What is required: With the pictures left out, reproduce exactly the lines running from the line with "Task: Favorite the" to the last line of the material below.

Supplied records:
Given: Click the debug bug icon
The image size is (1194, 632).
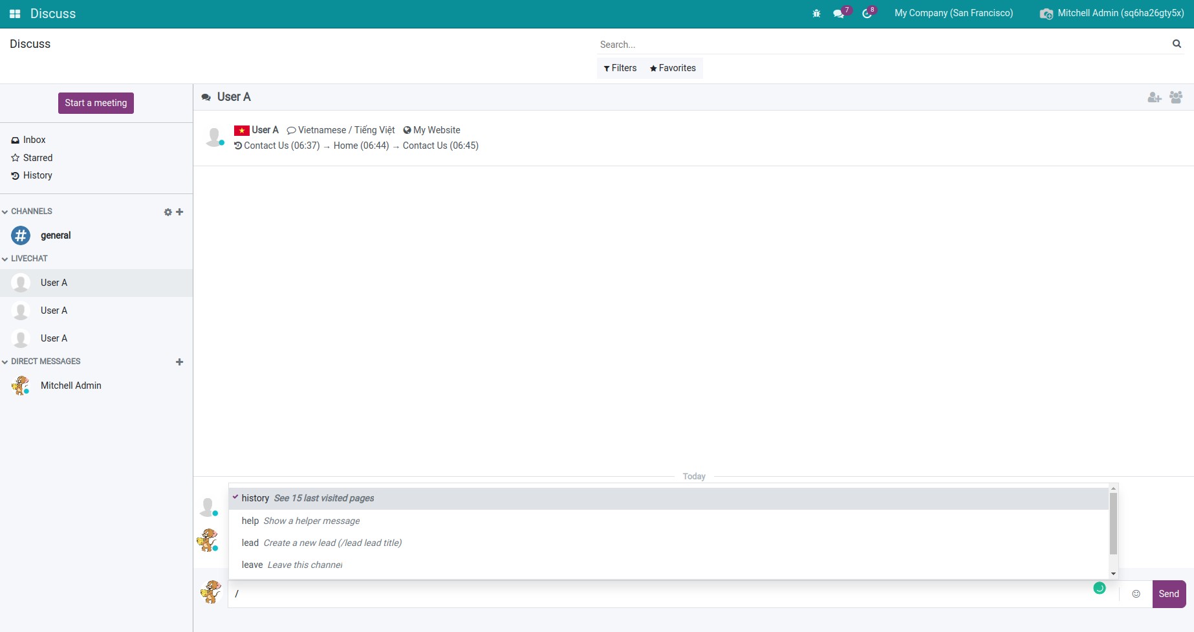Looking at the screenshot, I should (816, 14).
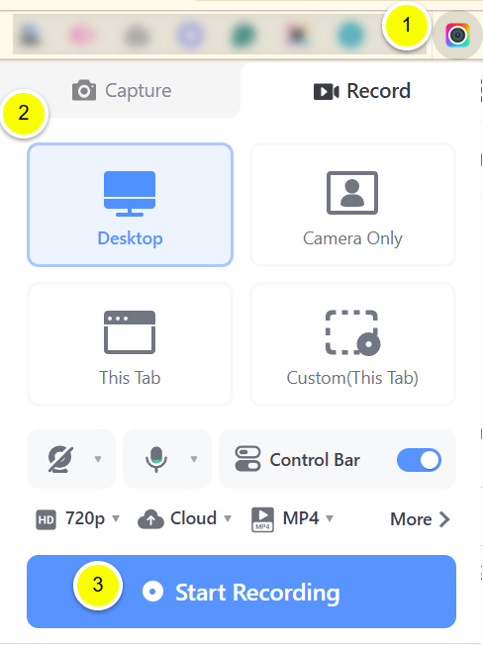Viewport: 483px width, 645px height.
Task: Pick the Custom(This Tab) area option
Action: coord(352,344)
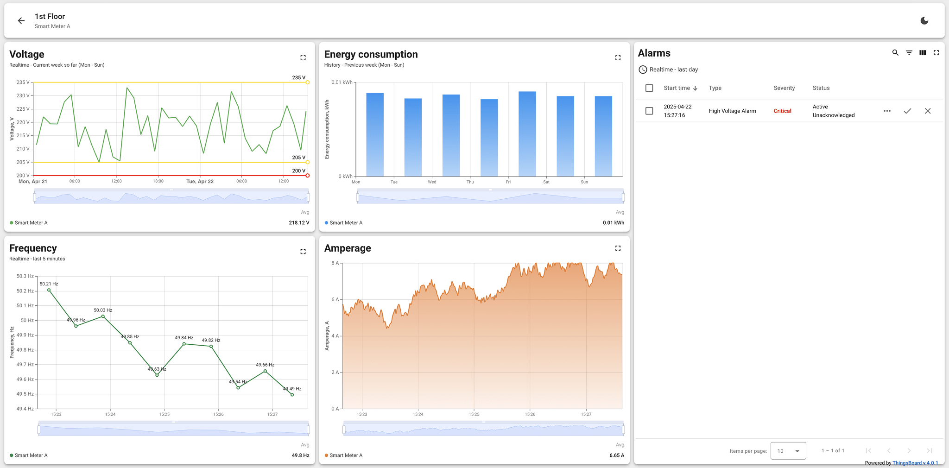Sort alarms by Severity column header

pos(784,88)
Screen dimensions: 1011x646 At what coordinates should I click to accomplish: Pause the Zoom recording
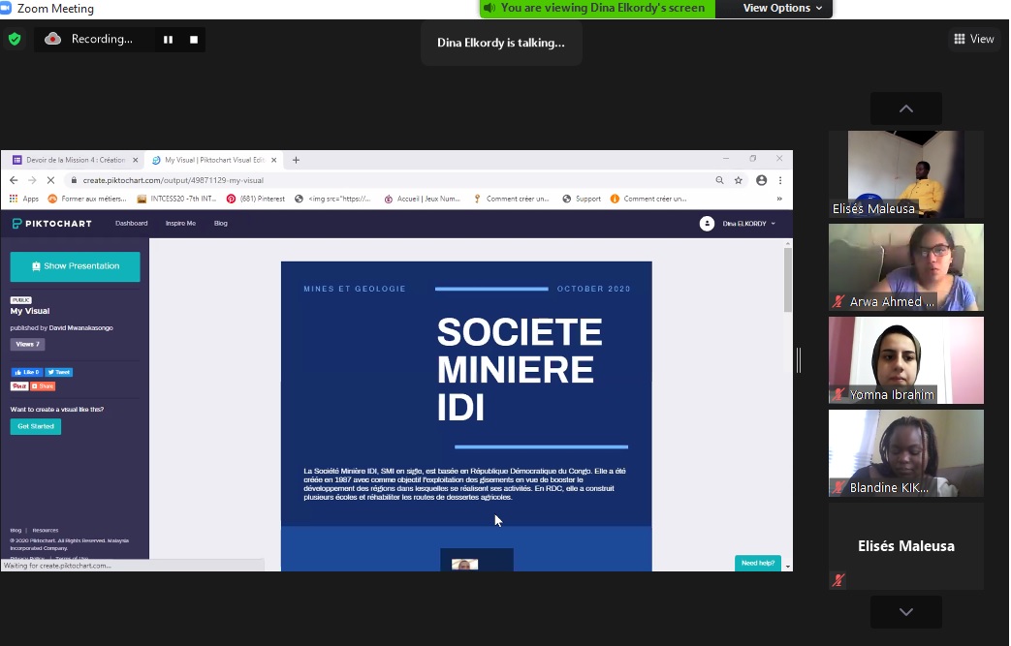pyautogui.click(x=168, y=40)
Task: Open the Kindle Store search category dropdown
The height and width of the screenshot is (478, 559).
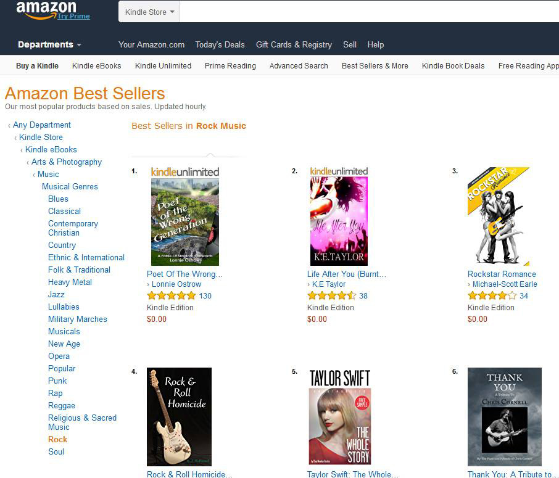Action: pyautogui.click(x=149, y=12)
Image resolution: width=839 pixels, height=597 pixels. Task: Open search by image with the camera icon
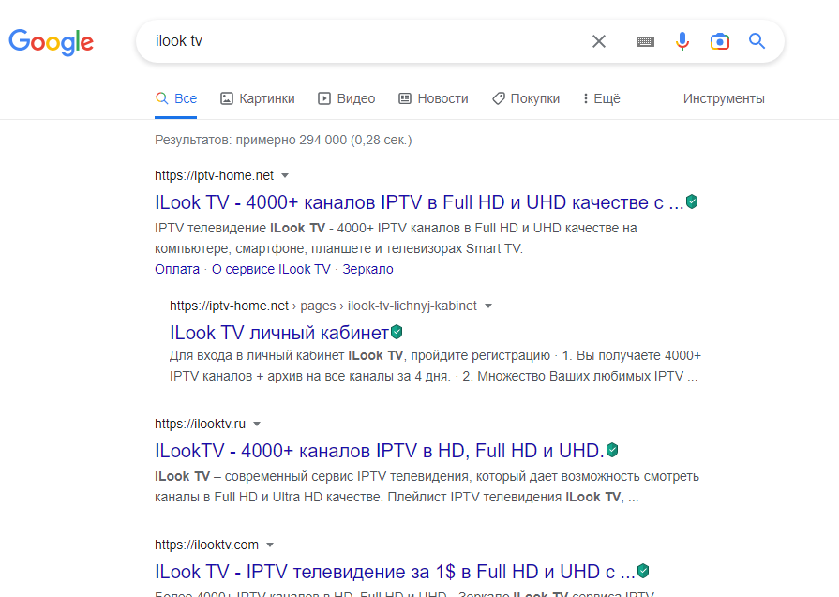coord(719,40)
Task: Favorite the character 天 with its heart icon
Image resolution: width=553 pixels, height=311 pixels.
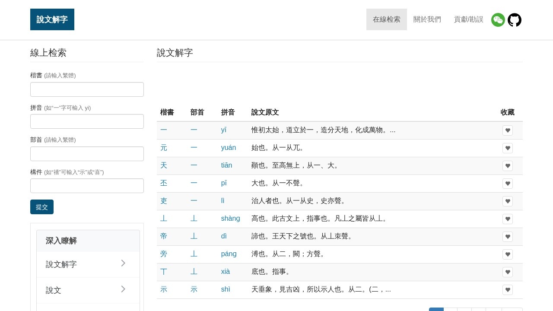Action: click(508, 166)
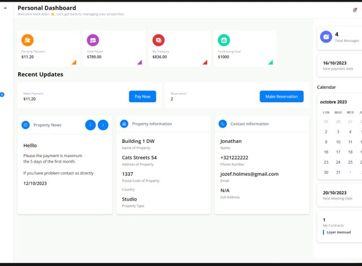Click the Property Information building icon

point(124,124)
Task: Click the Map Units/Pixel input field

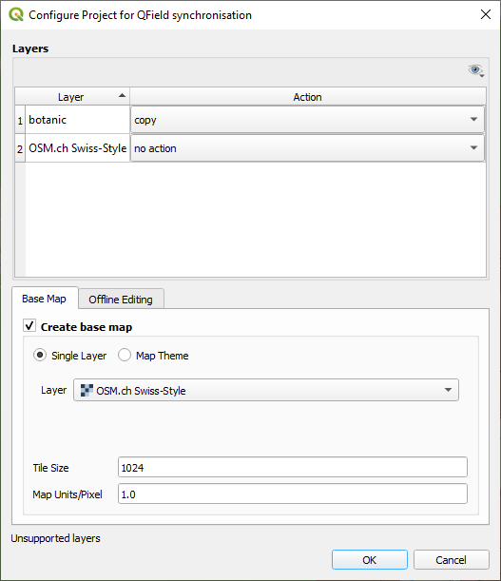Action: 293,494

Written reply:
Task: Favorite the character 天 with its heart icon
Image resolution: width=553 pixels, height=311 pixels.
Action: click(508, 166)
Click the Property Information building icon

point(124,124)
Task: Click the Map Units/Pixel input field

Action: 293,494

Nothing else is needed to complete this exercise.